[PROBLEM]:
Convert the lines from the one containing "coordinates (530, 367)." through the end of the lines, both included, into a Markdown table with the columns Row and Line text. Leave out blank lines.

[AVAILABLE RECORDS]:
= = = = = = =
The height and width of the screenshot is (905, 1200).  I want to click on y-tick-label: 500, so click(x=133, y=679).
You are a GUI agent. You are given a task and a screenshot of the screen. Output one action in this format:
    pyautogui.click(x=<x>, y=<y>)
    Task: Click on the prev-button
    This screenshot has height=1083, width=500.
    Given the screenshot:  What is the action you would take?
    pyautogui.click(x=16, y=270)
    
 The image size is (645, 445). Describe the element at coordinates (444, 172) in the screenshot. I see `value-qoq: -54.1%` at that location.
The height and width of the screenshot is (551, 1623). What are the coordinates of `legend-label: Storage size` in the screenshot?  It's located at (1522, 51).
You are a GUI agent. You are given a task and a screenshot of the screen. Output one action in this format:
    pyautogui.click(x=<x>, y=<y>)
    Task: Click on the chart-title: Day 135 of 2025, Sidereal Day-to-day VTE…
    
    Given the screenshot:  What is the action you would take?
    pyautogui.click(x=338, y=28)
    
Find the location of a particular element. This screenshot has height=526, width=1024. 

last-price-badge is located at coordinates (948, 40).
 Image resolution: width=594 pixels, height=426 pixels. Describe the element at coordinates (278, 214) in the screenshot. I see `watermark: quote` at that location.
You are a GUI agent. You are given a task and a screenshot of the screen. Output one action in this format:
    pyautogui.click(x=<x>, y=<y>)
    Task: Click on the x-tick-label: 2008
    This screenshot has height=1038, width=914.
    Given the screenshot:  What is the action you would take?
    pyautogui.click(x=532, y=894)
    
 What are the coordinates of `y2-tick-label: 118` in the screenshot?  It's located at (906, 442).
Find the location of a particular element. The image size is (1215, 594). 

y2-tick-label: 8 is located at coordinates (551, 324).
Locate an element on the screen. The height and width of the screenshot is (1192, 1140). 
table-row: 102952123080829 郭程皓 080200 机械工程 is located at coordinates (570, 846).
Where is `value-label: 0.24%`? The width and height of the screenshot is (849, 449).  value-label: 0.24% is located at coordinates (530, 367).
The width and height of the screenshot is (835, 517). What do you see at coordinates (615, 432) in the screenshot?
= = = = = = =
[RESPONSE TO THE EXERCISE]:
| Row | Line text |
|---|---|
| 1 | Where is `value-label: 0.24%`? The width and height of the screenshot is (849, 449).  value-label: 0.24% is located at coordinates (530, 367). |
| 2 | The width and height of the screenshot is (835, 517). What do you see at coordinates (615, 432) in the screenshot? |